**PROBLEMS TO WORK ON:**
[1] In the passage on Mitt Romney's candidacy, how many times has Romney's name been on a ballot since 1994, and how many of those elections did he win?
[2] Name every person other than Mitt Romney who is mentioned in the passage on Mitt Romney's candidacy.
[3] Reproduce the passage on Mitt Romney's candidacy starting at "Finally, the other" and ending at "do not like.".

**READING PASSAGE:**

---+---

I think this view is both non-sensical and anti-democratic, and I'm a a Democrat! While the media has shown token interest in the fact that Romney has not grown his support in Iowa over 2008 (where he lost by 9 points (35-24) to Governor Mike Huckabee), that has not stopped them from feeding the narrative of a victory with the same (or lower) support as four years ago will be a resounding triumph. Moreover, the ebb and flow of primary opponents to Romney indicates a deep vein of hostility toward his candidacy and a searching, by the conservatives within the Republican party, for a viable alternative to him.
The other underreported story of the campaign thus far is the modest fundraising that these candidates have generated versus their predecessors in 2008, a year when Republican enthusiasm was far lower after eight years of George W. Bush. While some of that money may be flowing to the so-called "Super PACs" that are themselves becoming a story (and a political force) in 2012, the reality is also that there is a lot of money sitting on the sidelines looking to be directed at someone other than Mitt Romney. It's certainly plausible to think that significant dollars will flow to Santorum, Gingrich or Perry as the campaign continues and, as noted above, delegates are apportioned in these early races, so there is less incentive to get out based on mathematical inability to collect the delegates needed to win the nomination. Also, big states, particularly in the south and west, loom in the future - terrain that is far more hospitable to the more socially conservative candidates in the race.
Finally, the other reason I don't put a lot of credence on the inevitability of Mitt Romney (my prior post - http://scarylawyerguy.blogspot.com/2011/10/bush-2016.html - notwithstanding) is that he appears to be a candidate who suffers from being liked less the more people see of him. My favorite Mitt Romney statistic is that his name has been on a ballot (primary, caucus, general election) 22 times since 1994 and of those 22 elections, he's won 5 and lost 17. If you're scoring at home, that's a less than .250 winning percentage. Simply put, there is something about this guy that average voters in the Republican party simply do not like.

---+---

**SOURCE EXCERPT:**
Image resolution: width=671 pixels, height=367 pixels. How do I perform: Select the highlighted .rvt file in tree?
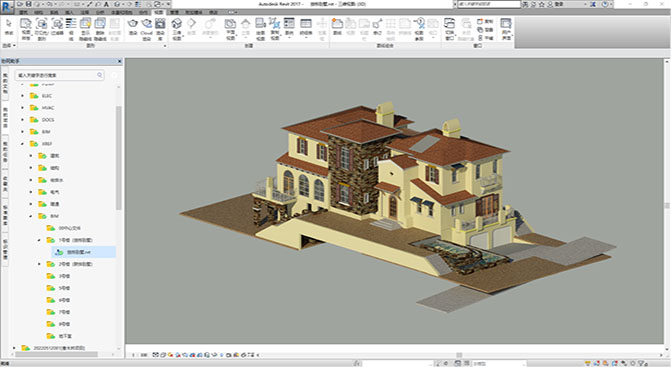coord(83,252)
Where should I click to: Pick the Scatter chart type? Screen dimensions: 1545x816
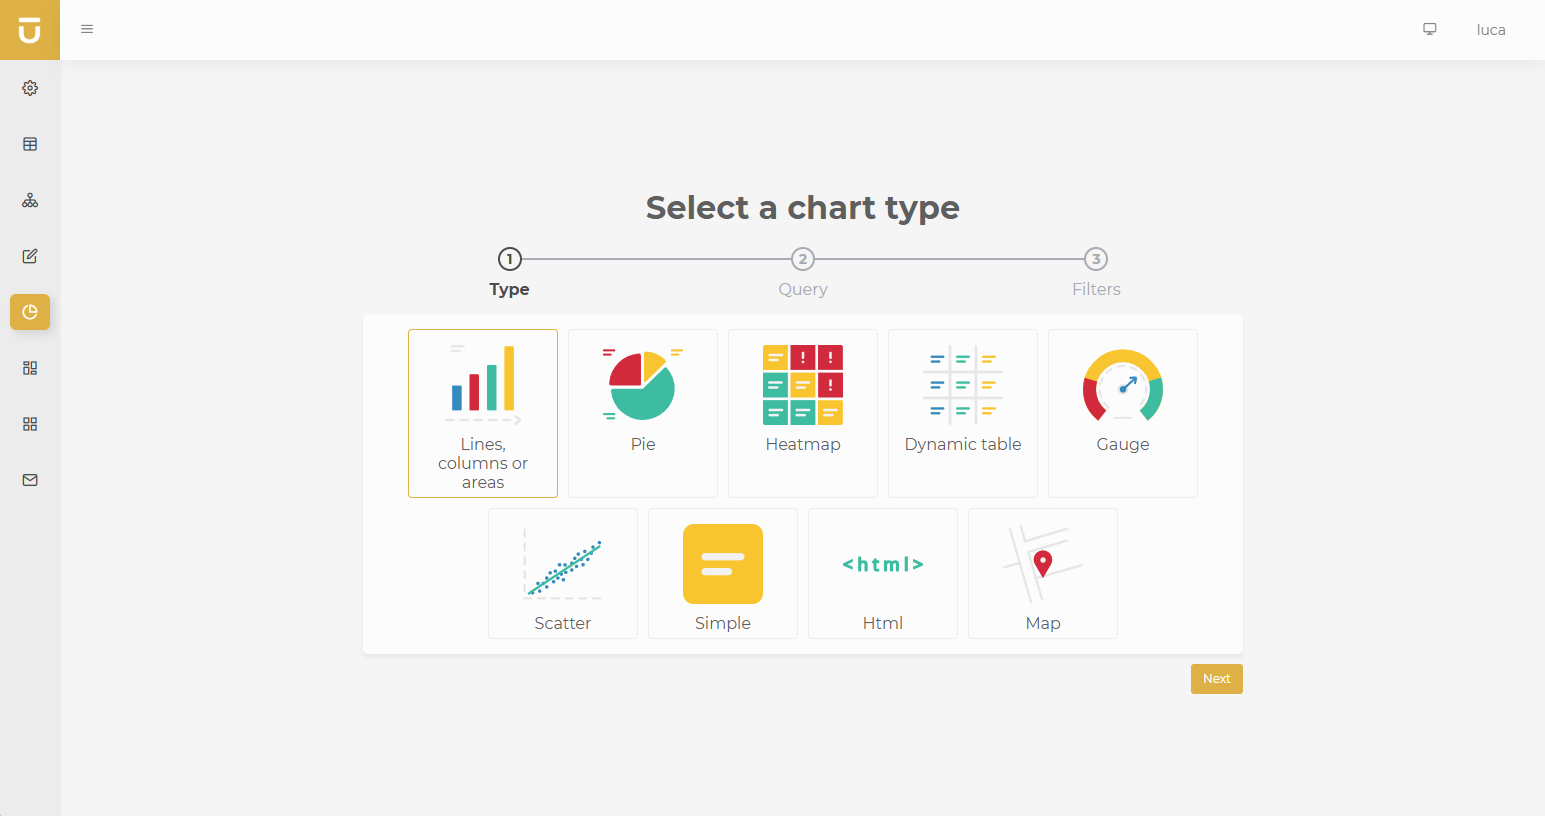562,573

---+---

**EXERCISE RESULTS:**
[1] His name has been on a ballot 22 times since 1994, and he won 5 of those elections.

[2] Mike Huckabee, George W. Bush, Santorum, Gingrich, Perry

[3]
Finally, the other reason I don't put a lot of credence on the inevitability of Mitt Romney (my prior post - http://scarylawyerguy.blogspot.com/2011/10/bush-2016.html - notwithstanding) is that he appears to be a candidate who suffers from being liked less the more people see of him. My favorite Mitt Romney statistic is that his name has been on a ballot (primary, caucus, general election) 22 times since 1994 and of those 22 elections, he's won 5 and lost 17. If you're scoring at home, that's a less than .250 winning percentage. Simply put, there is something about this guy that average voters in the Republican party simply do not like.